§ Materials provided
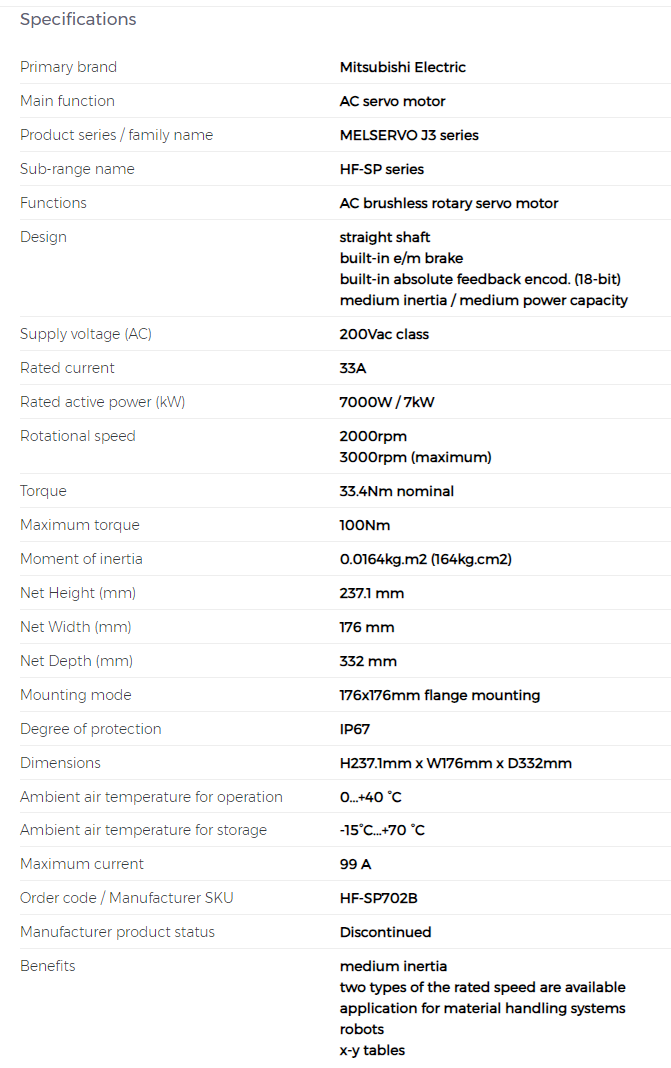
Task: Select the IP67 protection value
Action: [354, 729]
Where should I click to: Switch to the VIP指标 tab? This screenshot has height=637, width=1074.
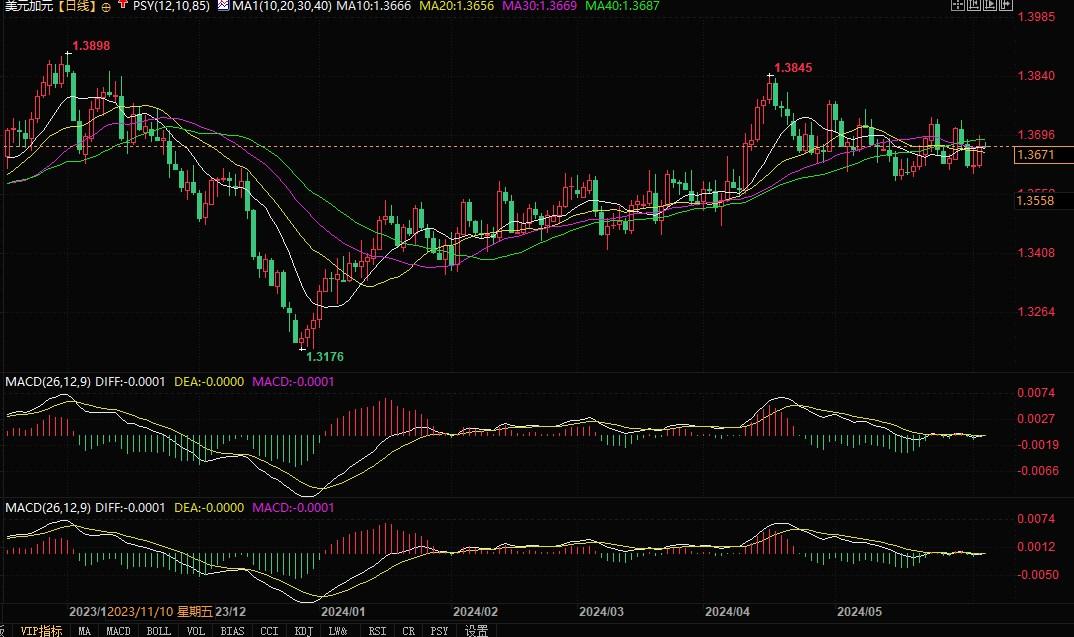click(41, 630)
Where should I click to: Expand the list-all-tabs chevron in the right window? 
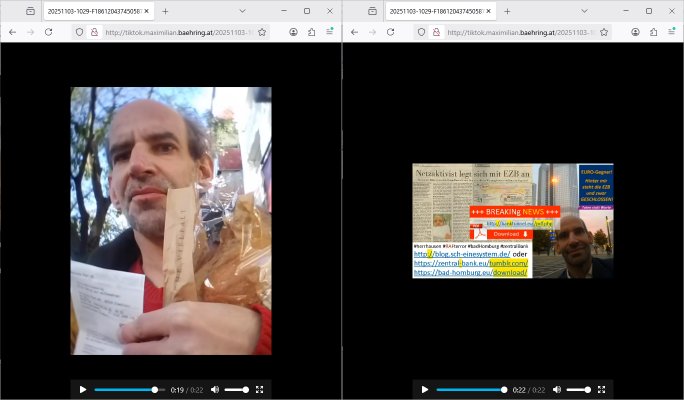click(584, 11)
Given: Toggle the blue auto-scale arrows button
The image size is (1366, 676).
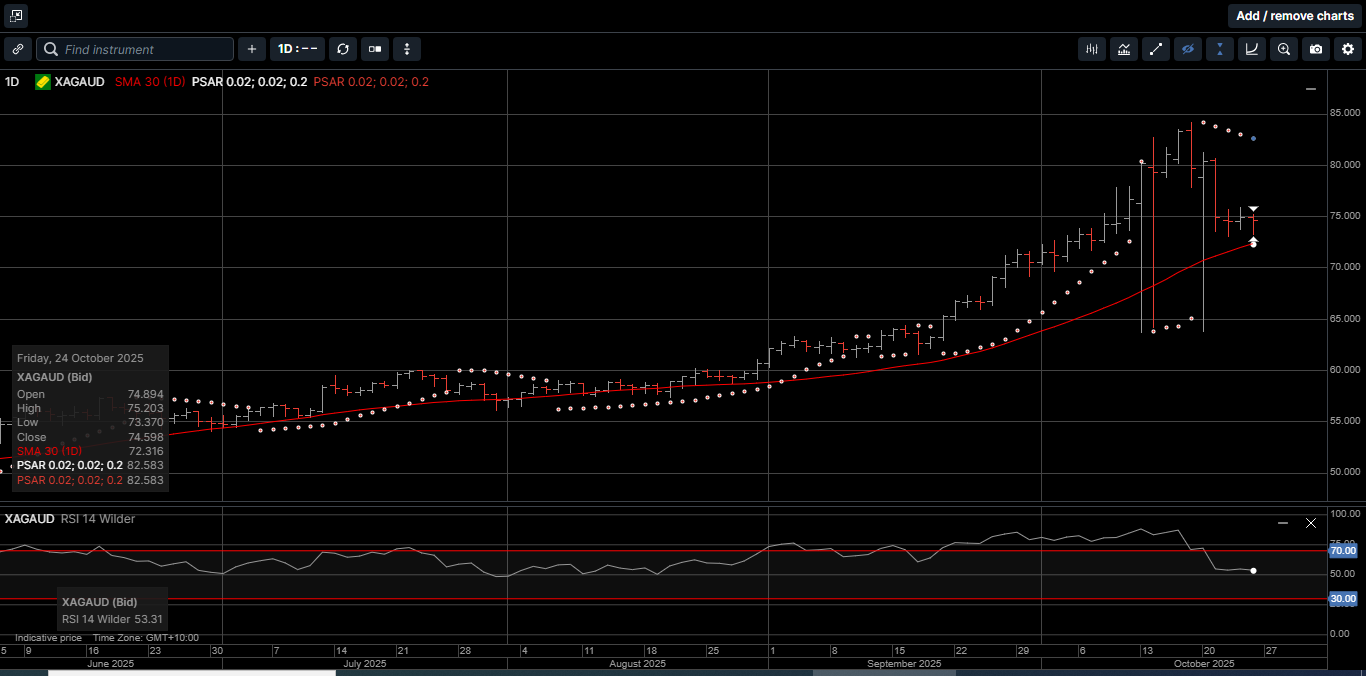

...

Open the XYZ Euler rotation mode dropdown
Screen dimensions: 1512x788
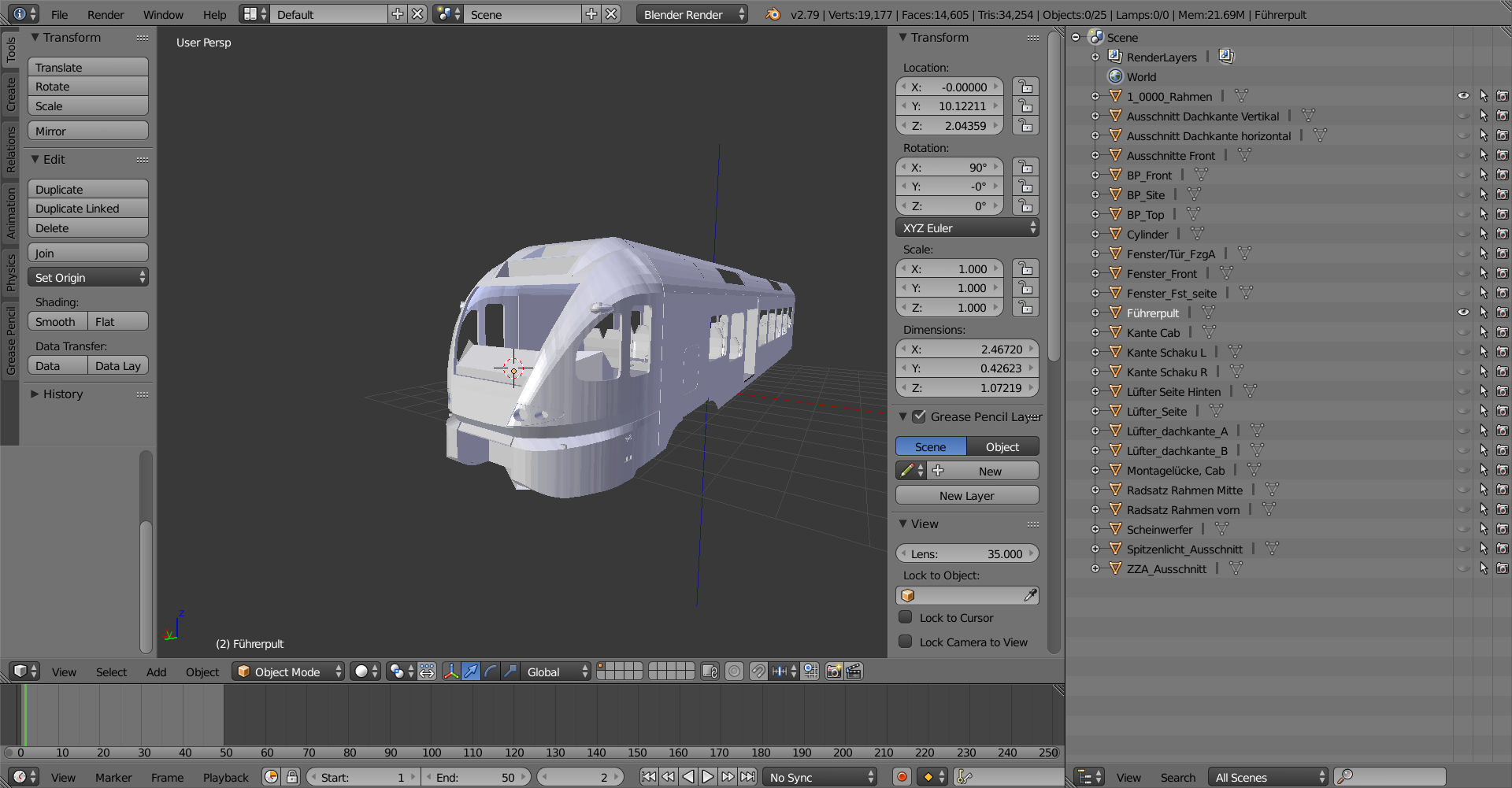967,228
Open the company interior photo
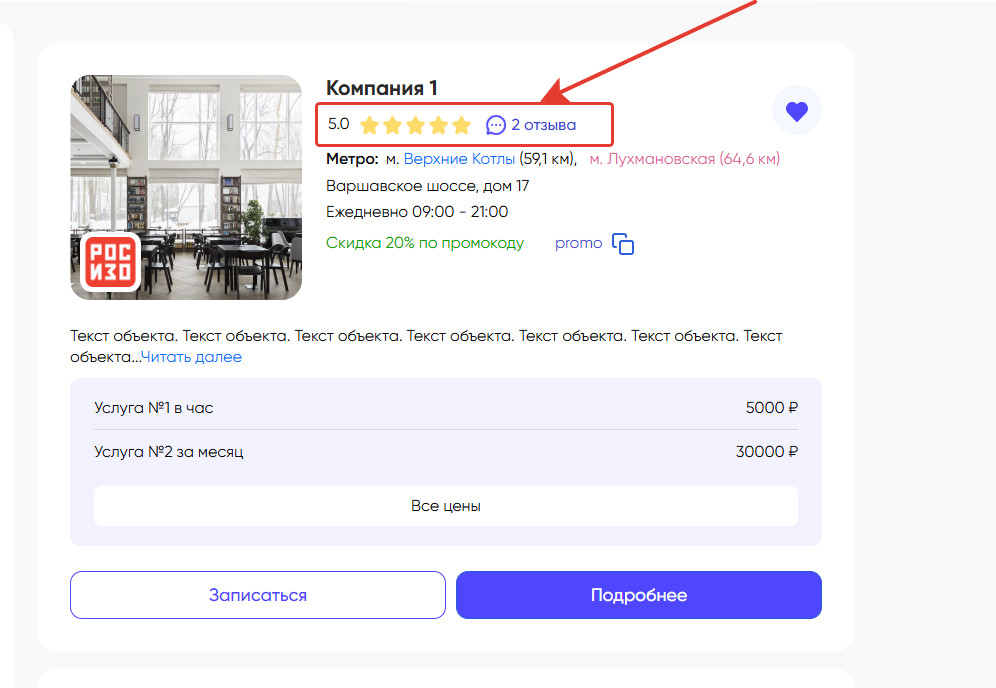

--

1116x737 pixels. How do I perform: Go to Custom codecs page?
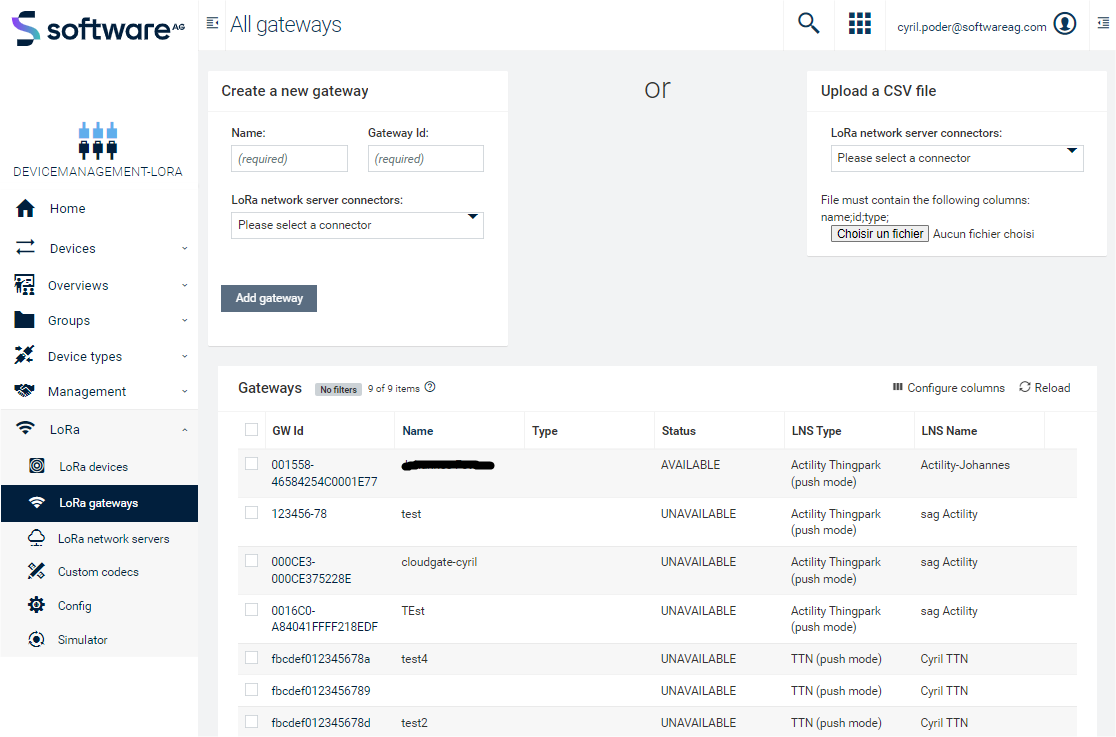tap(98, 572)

§ Task objective
Scan the material above for lines holding "Open" and copy each of them.

§ Result of the exercise
Open the XYZ Euler rotation mode dropdown
Open the company interior photo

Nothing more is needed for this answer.